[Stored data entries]
☆ ☆ ☆ ☆

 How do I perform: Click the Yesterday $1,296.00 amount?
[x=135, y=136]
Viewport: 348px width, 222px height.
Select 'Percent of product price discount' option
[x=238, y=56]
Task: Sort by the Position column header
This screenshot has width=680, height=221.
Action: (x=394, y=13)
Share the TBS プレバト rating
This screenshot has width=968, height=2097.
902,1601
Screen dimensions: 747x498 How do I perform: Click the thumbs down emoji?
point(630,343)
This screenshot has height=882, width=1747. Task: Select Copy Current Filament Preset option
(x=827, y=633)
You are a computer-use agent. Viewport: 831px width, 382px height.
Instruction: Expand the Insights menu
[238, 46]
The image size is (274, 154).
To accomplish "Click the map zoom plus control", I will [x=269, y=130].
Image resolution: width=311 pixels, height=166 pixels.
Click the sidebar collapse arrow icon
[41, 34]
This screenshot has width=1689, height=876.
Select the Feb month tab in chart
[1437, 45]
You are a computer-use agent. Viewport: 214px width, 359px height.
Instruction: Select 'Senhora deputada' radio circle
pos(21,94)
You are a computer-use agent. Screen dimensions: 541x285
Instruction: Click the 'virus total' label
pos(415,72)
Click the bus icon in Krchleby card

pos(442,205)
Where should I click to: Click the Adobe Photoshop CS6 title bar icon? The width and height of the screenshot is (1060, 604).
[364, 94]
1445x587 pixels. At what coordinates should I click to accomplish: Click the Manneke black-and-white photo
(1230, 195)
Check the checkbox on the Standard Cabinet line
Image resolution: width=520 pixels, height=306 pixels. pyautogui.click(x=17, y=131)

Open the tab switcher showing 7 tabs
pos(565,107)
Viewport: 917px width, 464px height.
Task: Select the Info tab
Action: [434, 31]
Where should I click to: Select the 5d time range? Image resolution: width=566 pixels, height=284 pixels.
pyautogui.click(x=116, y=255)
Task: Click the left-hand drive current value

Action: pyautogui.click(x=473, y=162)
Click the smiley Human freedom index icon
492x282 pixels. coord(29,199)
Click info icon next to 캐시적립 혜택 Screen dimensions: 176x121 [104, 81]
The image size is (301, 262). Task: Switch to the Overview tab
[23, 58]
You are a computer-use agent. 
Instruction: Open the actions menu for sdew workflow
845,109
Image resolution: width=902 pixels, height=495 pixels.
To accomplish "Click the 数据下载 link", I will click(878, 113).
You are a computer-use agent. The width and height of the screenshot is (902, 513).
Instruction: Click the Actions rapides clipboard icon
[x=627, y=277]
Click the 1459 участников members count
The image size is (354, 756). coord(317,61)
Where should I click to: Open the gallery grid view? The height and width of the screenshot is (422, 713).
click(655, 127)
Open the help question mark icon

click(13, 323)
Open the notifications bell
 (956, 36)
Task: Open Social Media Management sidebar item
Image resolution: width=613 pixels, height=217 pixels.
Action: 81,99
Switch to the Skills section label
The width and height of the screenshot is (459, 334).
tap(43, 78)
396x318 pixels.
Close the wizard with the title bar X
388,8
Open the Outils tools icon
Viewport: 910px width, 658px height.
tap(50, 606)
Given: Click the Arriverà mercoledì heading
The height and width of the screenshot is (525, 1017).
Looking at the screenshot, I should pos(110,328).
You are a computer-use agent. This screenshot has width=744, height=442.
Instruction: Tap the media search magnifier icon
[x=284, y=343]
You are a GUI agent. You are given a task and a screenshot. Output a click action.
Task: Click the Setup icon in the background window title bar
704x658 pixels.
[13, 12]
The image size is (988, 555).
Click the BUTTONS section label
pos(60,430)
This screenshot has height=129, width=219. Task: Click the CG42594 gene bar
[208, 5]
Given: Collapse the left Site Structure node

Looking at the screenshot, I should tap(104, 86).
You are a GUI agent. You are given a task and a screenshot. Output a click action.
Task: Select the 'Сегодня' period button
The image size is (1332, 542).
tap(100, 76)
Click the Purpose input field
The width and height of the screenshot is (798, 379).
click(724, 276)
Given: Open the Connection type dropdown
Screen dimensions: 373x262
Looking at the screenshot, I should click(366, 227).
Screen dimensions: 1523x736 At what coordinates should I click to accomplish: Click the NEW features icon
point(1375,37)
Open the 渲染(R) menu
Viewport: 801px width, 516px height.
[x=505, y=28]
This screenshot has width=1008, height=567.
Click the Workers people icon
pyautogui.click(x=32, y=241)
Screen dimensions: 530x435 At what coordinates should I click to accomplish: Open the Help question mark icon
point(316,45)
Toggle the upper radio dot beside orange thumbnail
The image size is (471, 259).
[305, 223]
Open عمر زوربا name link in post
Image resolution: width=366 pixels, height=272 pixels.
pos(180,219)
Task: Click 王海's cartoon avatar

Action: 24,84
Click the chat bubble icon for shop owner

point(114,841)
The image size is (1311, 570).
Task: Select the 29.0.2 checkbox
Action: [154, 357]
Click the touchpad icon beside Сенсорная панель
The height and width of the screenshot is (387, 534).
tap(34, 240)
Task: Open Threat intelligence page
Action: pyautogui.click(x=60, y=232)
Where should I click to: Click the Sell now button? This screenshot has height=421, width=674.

☆ ☆ ☆ ☆

**YOUR ASSIGNMENT:** Write out every record verbatim.

**ANSWER SECTION:**
 How do I perform: Click the Yesterday $1,296.00 amount?
[x=135, y=136]
Viewport: 348px width, 222px height.
Select 'Percent of product price discount' option
[x=238, y=56]
Task: Sort by the Position column header
This screenshot has width=680, height=221.
Action: (x=394, y=13)
Share the TBS プレバト rating
This screenshot has width=968, height=2097.
902,1601
Screen dimensions: 747x498 How do I perform: Click the thumbs down emoji?
point(630,343)
This screenshot has height=882, width=1747. Task: Select Copy Current Filament Preset option
(x=827, y=633)
You are a computer-use agent. Viewport: 831px width, 382px height.
Instruction: Expand the Insights menu
[238, 46]
The image size is (274, 154).
To accomplish "Click the map zoom plus control", I will [x=269, y=130].
Image resolution: width=311 pixels, height=166 pixels.
Click the sidebar collapse arrow icon
[41, 34]
This screenshot has width=1689, height=876.
Select the Feb month tab in chart
[1437, 45]
You are a computer-use agent. Viewport: 214px width, 359px height.
Instruction: Select 'Senhora deputada' radio circle
pos(21,94)
You are a computer-use agent. Screen dimensions: 541x285
Instruction: Click the 'virus total' label
pos(415,72)
Click the bus icon in Krchleby card

pos(442,205)
Where should I click to: Click the Adobe Photoshop CS6 title bar icon? The width and height of the screenshot is (1060, 604).
[364, 94]
1445x587 pixels. At what coordinates should I click to accomplish: Click the Manneke black-and-white photo
(1230, 195)
Check the checkbox on the Standard Cabinet line
Image resolution: width=520 pixels, height=306 pixels. pyautogui.click(x=17, y=131)

Open the tab switcher showing 7 tabs
pos(565,107)
Viewport: 917px width, 464px height.
Task: Select the Info tab
Action: [434, 31]
Where should I click to: Select the 5d time range? Image resolution: width=566 pixels, height=284 pixels.
pyautogui.click(x=116, y=255)
Task: Click the left-hand drive current value

Action: pyautogui.click(x=473, y=162)
Click the smiley Human freedom index icon
492x282 pixels. coord(29,199)
Click info icon next to 캐시적립 혜택 Screen dimensions: 176x121 [104, 81]
The image size is (301, 262). Task: Switch to the Overview tab
[23, 58]
You are a computer-use agent. 
Instruction: Open the actions menu for sdew workflow
845,109
Image resolution: width=902 pixels, height=495 pixels.
To accomplish "Click the 数据下载 link", I will click(878, 113).
You are a computer-use agent. The width and height of the screenshot is (902, 513).
Instruction: Click the Actions rapides clipboard icon
[x=627, y=277]
Click the 1459 участников members count
The image size is (354, 756). coord(317,61)
Where should I click to: Open the gallery grid view? The height and width of the screenshot is (422, 713).
click(655, 127)
Open the help question mark icon

click(13, 323)
Open the notifications bell
 (956, 36)
Task: Open Social Media Management sidebar item
Image resolution: width=613 pixels, height=217 pixels.
Action: 81,99
Switch to the Skills section label
The width and height of the screenshot is (459, 334).
tap(43, 78)
396x318 pixels.
Close the wizard with the title bar X
388,8
Open the Outils tools icon
Viewport: 910px width, 658px height.
tap(50, 606)
Given: Click the Arriverà mercoledì heading
The height and width of the screenshot is (525, 1017).
Looking at the screenshot, I should pos(110,328).
You are a computer-use agent. This screenshot has width=744, height=442.
Instruction: Tap the media search magnifier icon
[x=284, y=343]
You are a GUI agent. You are given a task and a screenshot. Output a click action.
Task: Click the Setup icon in the background window title bar
704x658 pixels.
[13, 12]
The image size is (988, 555).
Click the BUTTONS section label
pos(60,430)
This screenshot has height=129, width=219. Task: Click the CG42594 gene bar
[208, 5]
Given: Collapse the left Site Structure node

Looking at the screenshot, I should tap(104, 86).
You are a GUI agent. You are given a task and a screenshot. Output a click action.
Task: Select the 'Сегодня' period button
The image size is (1332, 542).
tap(100, 76)
Click the Purpose input field
The width and height of the screenshot is (798, 379).
click(724, 276)
Given: Open the Connection type dropdown
Screen dimensions: 373x262
Looking at the screenshot, I should click(366, 227).
Screen dimensions: 1523x736 At what coordinates should I click to accomplish: Click the NEW features icon
point(1375,37)
Open the 渲染(R) menu
Viewport: 801px width, 516px height.
[x=505, y=28]
This screenshot has width=1008, height=567.
Click the Workers people icon
pyautogui.click(x=32, y=241)
Screen dimensions: 530x435 At what coordinates should I click to accomplish: Open the Help question mark icon
point(316,45)
Toggle the upper radio dot beside orange thumbnail
The image size is (471, 259).
[305, 223]
Open عمر زوربا name link in post
Image resolution: width=366 pixels, height=272 pixels.
pos(180,219)
Task: Click 王海's cartoon avatar

Action: 24,84
Click the chat bubble icon for shop owner

point(114,841)
The image size is (1311, 570).
Task: Select the 29.0.2 checkbox
Action: [154, 357]
Click the touchpad icon beside Сенсорная панель
The height and width of the screenshot is (387, 534).
tap(34, 240)
Task: Open Threat intelligence page
Action: pyautogui.click(x=60, y=232)
Where should I click to: Click the Sell now button? This screenshot has height=421, width=674.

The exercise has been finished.